History of brewing has local flavor
Beer has been brewed in Columbus since before the city became Ohio’s capital.
Curtis Schieber traces the beverage’s history during the past 200 years in “Columbus Beer: Recent Brewing and Deep Roots,” a well-researched and comprehensive book.
Schieber, who reviews concerts for The Dispatch and who has been conducting his own experiments in home brewing since the early ‘90s, opens with a chapter about the wave of craft brewers that hit the city in the same decade that he started brewing.
Here he interviews some of the major players in the then-new craft-beer scene during a period in which some breweries succeeded and many failed as they attempted to introduce new beverages to Columbus drinkers.
He then backtracks to the ■ 19th century, when brewers trained in Germany moved to what would become known as German Village, setting up large-scale productions there.
Those as interested in beer’s role in urban history will be intrigued by the buildings left behind by these brewers, many of whom lost their businesses to Prohibition. Photos and descriptions of the buildings that are still standing make it possible to take a selfguided tour of that past age.
Some of the most entertaining passages in the book focus on the advertisements used to sell beer, such as one that asserted: “Beer is adapted to the organism of the adult in much the same way as milk is to that of the infant.”
Schieber keeps his focus deliberately local, averting his gaze from the behemoth toward the north of town that dispenses “corporate American suds.”

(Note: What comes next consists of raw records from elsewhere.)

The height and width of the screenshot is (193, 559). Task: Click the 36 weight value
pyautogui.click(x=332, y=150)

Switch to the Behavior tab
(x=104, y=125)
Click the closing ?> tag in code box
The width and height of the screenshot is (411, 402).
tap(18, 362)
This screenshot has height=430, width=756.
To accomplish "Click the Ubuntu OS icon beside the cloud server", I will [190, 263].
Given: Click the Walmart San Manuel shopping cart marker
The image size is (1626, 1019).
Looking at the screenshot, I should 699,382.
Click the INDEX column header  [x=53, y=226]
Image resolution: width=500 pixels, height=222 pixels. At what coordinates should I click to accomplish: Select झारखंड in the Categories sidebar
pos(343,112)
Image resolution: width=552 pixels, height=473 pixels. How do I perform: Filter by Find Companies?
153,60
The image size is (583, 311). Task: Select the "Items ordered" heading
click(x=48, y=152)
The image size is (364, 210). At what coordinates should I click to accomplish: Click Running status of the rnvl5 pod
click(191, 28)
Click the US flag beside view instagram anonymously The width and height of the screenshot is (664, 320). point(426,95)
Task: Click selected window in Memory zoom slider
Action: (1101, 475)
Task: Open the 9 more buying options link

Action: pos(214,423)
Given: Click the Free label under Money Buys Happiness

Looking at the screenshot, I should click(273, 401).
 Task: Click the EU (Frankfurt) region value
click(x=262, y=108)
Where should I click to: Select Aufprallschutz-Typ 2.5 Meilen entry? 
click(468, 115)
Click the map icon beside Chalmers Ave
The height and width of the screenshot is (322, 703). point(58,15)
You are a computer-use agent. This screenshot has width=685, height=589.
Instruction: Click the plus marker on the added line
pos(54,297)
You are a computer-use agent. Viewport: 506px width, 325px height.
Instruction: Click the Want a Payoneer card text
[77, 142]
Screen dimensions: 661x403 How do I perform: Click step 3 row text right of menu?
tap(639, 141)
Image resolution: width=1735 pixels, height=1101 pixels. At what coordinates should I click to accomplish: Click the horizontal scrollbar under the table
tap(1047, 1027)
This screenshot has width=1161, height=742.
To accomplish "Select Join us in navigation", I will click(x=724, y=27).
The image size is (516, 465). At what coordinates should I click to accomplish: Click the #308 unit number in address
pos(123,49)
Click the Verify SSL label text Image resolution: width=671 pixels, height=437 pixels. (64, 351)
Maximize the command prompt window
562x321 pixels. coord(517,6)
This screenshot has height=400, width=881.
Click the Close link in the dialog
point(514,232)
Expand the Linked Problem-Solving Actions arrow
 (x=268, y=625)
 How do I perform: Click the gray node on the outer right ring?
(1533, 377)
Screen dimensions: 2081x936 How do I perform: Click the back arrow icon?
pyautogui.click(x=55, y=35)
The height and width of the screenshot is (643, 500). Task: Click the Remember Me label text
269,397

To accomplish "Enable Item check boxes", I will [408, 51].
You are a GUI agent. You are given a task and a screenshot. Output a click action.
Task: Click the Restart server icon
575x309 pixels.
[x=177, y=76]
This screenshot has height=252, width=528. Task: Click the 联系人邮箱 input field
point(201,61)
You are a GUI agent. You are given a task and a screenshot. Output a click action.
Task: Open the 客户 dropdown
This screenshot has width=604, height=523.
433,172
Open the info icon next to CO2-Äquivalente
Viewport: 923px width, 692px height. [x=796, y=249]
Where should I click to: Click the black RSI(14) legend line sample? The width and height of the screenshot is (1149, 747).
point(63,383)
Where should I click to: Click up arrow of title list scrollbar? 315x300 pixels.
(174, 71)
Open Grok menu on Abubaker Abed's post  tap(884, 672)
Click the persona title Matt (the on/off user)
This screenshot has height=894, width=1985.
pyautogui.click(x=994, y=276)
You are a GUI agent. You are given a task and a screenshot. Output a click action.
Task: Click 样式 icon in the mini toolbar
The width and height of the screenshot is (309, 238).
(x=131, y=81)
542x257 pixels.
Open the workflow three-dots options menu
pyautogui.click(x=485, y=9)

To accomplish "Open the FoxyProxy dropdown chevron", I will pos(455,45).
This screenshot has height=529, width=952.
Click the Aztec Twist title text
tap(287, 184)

Black-and-white photos are as much a part of the book as the text, giving a taste of beer’s history in Columbus. Assembled from private collections as well as from the Columbus Metropolitan Library and other historical collections, with more-recent photographs taken by the author, they include beer-bottle labels, maps, vintage beer ads and shots of assembled laborers — many in their teens or younger — in addition to the photos of the buildings where beer was produced.
Schieber finishes up the volume with an appendix on 40 local breweries active in central Ohio as of September 2017. He offers entertaining mini-reviews on each, so that readers looking to sample the variety of local brewing will have a starting point. One brewery operates “a taproom that looks like your college kid’s apartment,” and another mixes “ingredients and styles as if throwing darts at a board, tapping loud combinations of extreme hops.”
These glimpses of the present state of brewing gain depth from the context in which they are placed, in a story where a single key industry provides insight into how life has changed in Columbus during the past two centuries.